Por eso hacen de la propaganda un arma de intrusión masiva. Peroran sobre las vacunas gratis (que pagan a cuota todos los países de la UE); envuelven sus remesas a los acordes de la bandera nacional y la leyenda <<Gobierno de España>>, con la magnanimidad de aquella marquesa que al conocer la llegada de los periodistas contestó <<que pasen y coman>>; o celebran la Trilpe A de solvencia sobre su gestión otorgada por un comité de expertos nombrados por la propia Moncloa y retribuidos con dinero público. Formarse ideológica y políticamente surfeando series en las infinitas plataformas disponibles, con su casuística irreflexiva y depredadora, en lo que todo lo posible y lo imposible, lo cabal y lo ruin, lo hermoso y lo abyecto, está a golpe de un clic o de un <<me gusta>> con emoticono, imprime carácter y deja huella cerebral. Si Marshall Mc luchan viviera hoy posiblemente cambiara aquella clásica definición de los <<medios como extensiones del hombre>> por los <<hombres como extensiones de los medios>>.
Que las acciones humanas tienen consecuencias no es un valor trasnochado. Por eso el candidato asintomático Illa no podrá zafarse de la herencia dejada. Daños colaterales que le perseguirán a trompicones durante la kermés electoral. Para tener una idea de lo que eso conlleva basta darse una vuelta por el informa anual de Reporteros Sin Fronteras (RFS) sobre la vulneración de derechos libertades perpetrados por el Gobierno de coalición de izquierdas durante la pandemia.
Sobre la falta de transparencia, RSF dice: <<Una opacidad que no ha permitido investigar los contratos de compra de material sanitario. Por no hablar del inicial sistema de preguntas filtradas por la secretaria de Estado de Comunicación. O la decisión de impedir el acceso de cámaras y micrófonos a hospitales, depósitos de cadáveres, cementerios (…) No se trata de cultivar el morbo, o de no respetar la dignidad y la intimidad, sino todo lo contario. Se trata de asumir que la muerte forma parte de la vida, y que la muerte en cantidades atroces es inaceptable y merece una explicación. Un relato. Y un luto. Que no se ha hecho. Muchos reporteros curtidos en los frentes de Libia, Siria, Afganistán, Congo o Yemen pidieron apoyo a RSF porque tenían más dificultades para hacer fotos en España que en zonas de conflicto>>.

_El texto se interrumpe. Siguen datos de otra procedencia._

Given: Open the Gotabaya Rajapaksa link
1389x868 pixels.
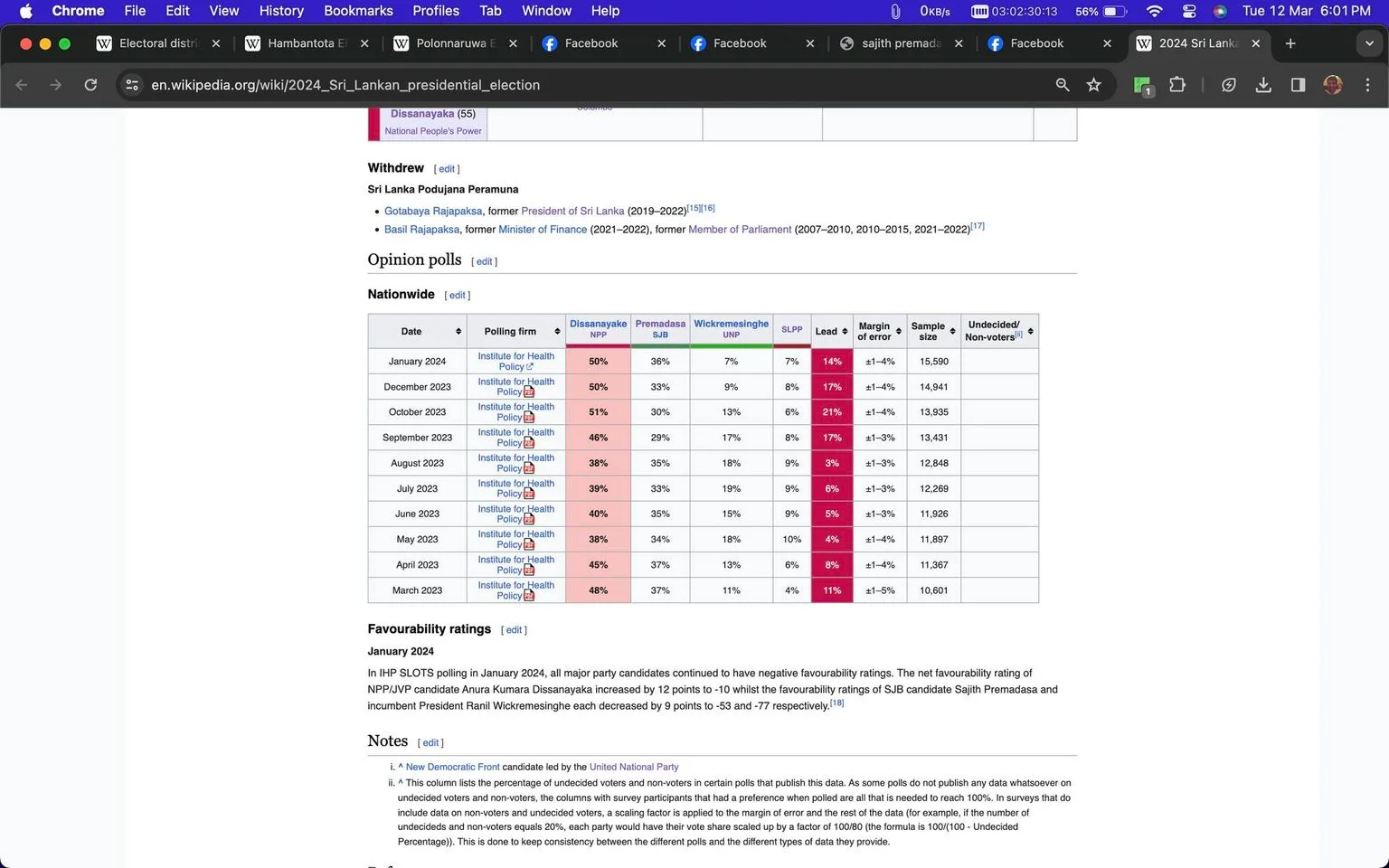Looking at the screenshot, I should pos(433,212).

Sobre el macabro manejo de las estadísticas, RSF recuerda: <<Todavía hoy no tenemos cifras oficiales fidedignas sobre el número de muertos causados por la pandemia en España, con una abismal e incomprensible horquilla de datos entre los que proporciona el gobierno central, los autonómicos, los registros civiles y el Instituto Carlos III (…) El ministro de Sanidad y su portavoz más caro llegaron a hablar de un “pequeño desvío”… ¡de 18.000!muertos! (…) cuando con toda probabilidad rozamos ya los 80.00 muertos (…) Parece como si España hubiera sufrido una catástrofe natural, un “gigantesco accidente de tráfico”, que nos nos conmueve más de la cuenta>>.
Este es el panorama que deja tras de sí la gestión público-privada de Salvador Illa, cuando, como en el famoso spot de El Almendro, vuelve a casa por Navidad. Al final de la escapada no está la playa.